▶ **TASK GOAL**
Please transcribe the records precisely; pictures stay out of your copy.

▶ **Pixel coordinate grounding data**
- - - -
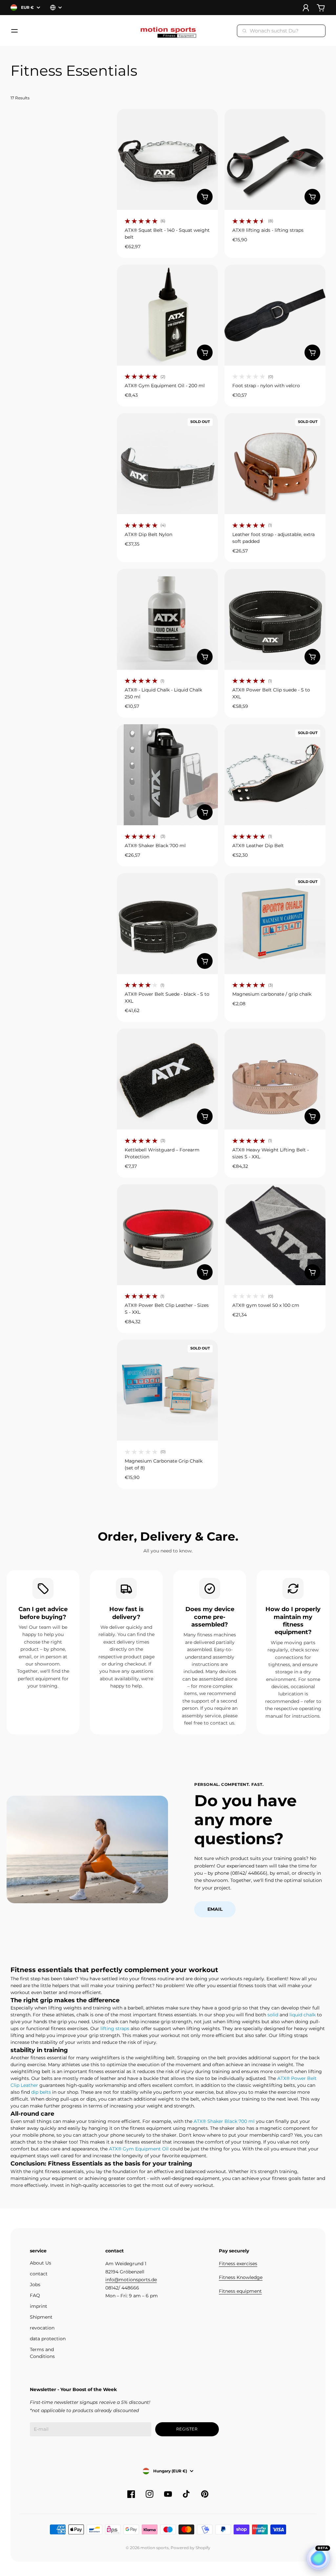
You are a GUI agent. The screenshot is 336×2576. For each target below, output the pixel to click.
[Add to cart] (205, 197)
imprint (38, 2306)
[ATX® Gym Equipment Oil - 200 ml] (167, 315)
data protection (48, 2339)
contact (39, 2274)
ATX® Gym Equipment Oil (139, 2149)
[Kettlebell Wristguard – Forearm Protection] (167, 1078)
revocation (42, 2328)
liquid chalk (302, 2015)
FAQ (35, 2295)
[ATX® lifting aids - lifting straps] (275, 159)
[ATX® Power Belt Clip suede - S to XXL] (275, 619)
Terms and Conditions (42, 2352)
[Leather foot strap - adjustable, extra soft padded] (275, 463)
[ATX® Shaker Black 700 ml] (167, 774)
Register (187, 2428)
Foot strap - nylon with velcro (266, 386)
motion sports (154, 2547)
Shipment (41, 2317)
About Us (40, 2263)
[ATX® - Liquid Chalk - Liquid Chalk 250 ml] (167, 619)
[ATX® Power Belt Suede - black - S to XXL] (167, 923)
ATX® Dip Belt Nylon (148, 534)
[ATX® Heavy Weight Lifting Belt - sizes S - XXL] (275, 1078)
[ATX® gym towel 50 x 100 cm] (275, 1234)
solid (272, 2015)
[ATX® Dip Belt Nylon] (167, 463)
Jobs (35, 2284)
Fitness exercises (238, 2263)
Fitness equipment (240, 2291)
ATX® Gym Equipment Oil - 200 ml (165, 386)
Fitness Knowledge (240, 2277)
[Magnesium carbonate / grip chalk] (275, 923)
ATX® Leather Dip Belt (258, 846)
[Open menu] (14, 30)
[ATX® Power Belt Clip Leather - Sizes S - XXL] (167, 1234)
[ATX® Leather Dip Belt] (275, 774)
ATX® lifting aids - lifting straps (268, 230)
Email (214, 1909)
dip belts (41, 2092)
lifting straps (114, 2028)
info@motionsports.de (131, 2280)
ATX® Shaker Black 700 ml (155, 846)
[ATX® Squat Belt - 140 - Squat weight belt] (167, 159)
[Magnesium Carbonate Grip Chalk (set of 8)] (167, 1390)
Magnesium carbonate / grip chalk (271, 994)
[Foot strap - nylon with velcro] (275, 315)
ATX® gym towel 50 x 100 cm (265, 1305)
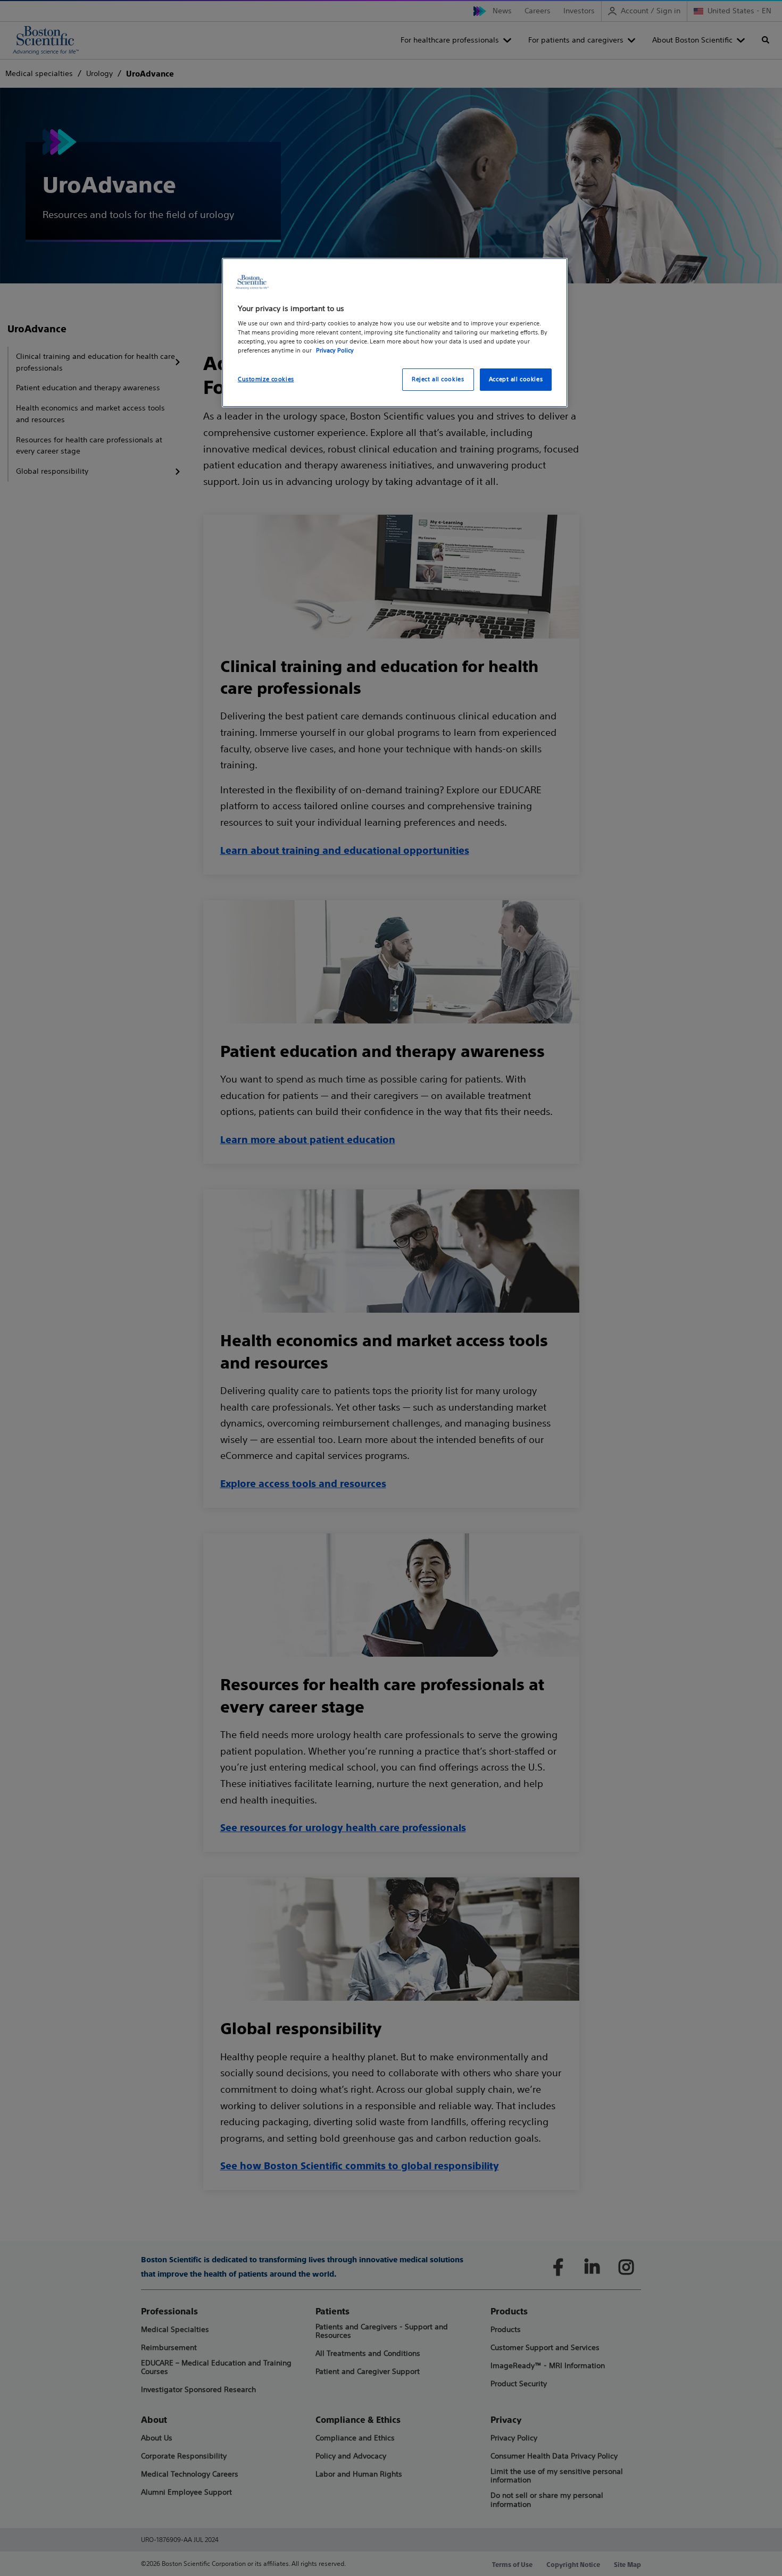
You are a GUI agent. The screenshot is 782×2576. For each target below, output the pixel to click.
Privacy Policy (335, 350)
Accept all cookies (516, 379)
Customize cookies (266, 379)
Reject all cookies (438, 379)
- - - -
▶ **ANSWER SECTION**
You are a GUI agent. The screenshot is 336×2576. For each target below, output the pixel to click.
[Add to cart] (205, 197)
imprint (38, 2306)
[ATX® Gym Equipment Oil - 200 ml] (167, 315)
data protection (48, 2339)
contact (39, 2274)
ATX® Gym Equipment Oil (139, 2149)
[Kettlebell Wristguard – Forearm Protection] (167, 1078)
revocation (42, 2328)
liquid chalk (302, 2015)
FAQ (35, 2295)
[ATX® lifting aids - lifting straps] (275, 159)
[ATX® Power Belt Clip suede - S to XXL] (275, 619)
Terms and Conditions (42, 2352)
[Leather foot strap - adjustable, extra soft padded] (275, 463)
[ATX® Shaker Black 700 ml] (167, 774)
Register (187, 2428)
Foot strap - nylon with velcro (266, 386)
motion sports (154, 2547)
Shipment (41, 2317)
About Us (40, 2263)
[ATX® - Liquid Chalk - Liquid Chalk 250 ml] (167, 619)
[ATX® Power Belt Suede - black - S to XXL] (167, 923)
ATX® Dip Belt Nylon (148, 534)
[ATX® Heavy Weight Lifting Belt - sizes S - XXL] (275, 1078)
[ATX® gym towel 50 x 100 cm] (275, 1234)
solid (272, 2015)
[ATX® Dip Belt Nylon] (167, 463)
Jobs (35, 2284)
Fitness exercises (238, 2263)
Fitness equipment (240, 2291)
ATX® Gym Equipment Oil - 200 ml (165, 386)
Fitness Knowledge (240, 2277)
[Magnesium carbonate / grip chalk] (275, 923)
ATX® Leather Dip Belt (258, 846)
[Open menu] (14, 30)
[ATX® Power Belt Clip Leather - Sizes S - XXL] (167, 1234)
[ATX® Leather Dip Belt] (275, 774)
ATX® lifting aids - lifting straps (268, 230)
Email (214, 1909)
dip belts (41, 2092)
lifting straps (114, 2028)
info@motionsports.de (131, 2280)
ATX® Shaker Black 700 ml (155, 846)
[ATX® Squat Belt - 140 - Squat weight belt] (167, 159)
[Magnesium Carbonate Grip Chalk (set of 8)] (167, 1390)
Magnesium carbonate / grip chalk (271, 994)
[Foot strap - nylon with velcro] (275, 315)
ATX® gym towel 50 x 100 cm (265, 1305)
You are a GUI agent. The screenshot is 782×2576. For each target below, output the pixel to click.
Privacy Policy (335, 350)
Accept all cookies (516, 379)
Customize cookies (266, 379)
Reject all cookies (438, 379)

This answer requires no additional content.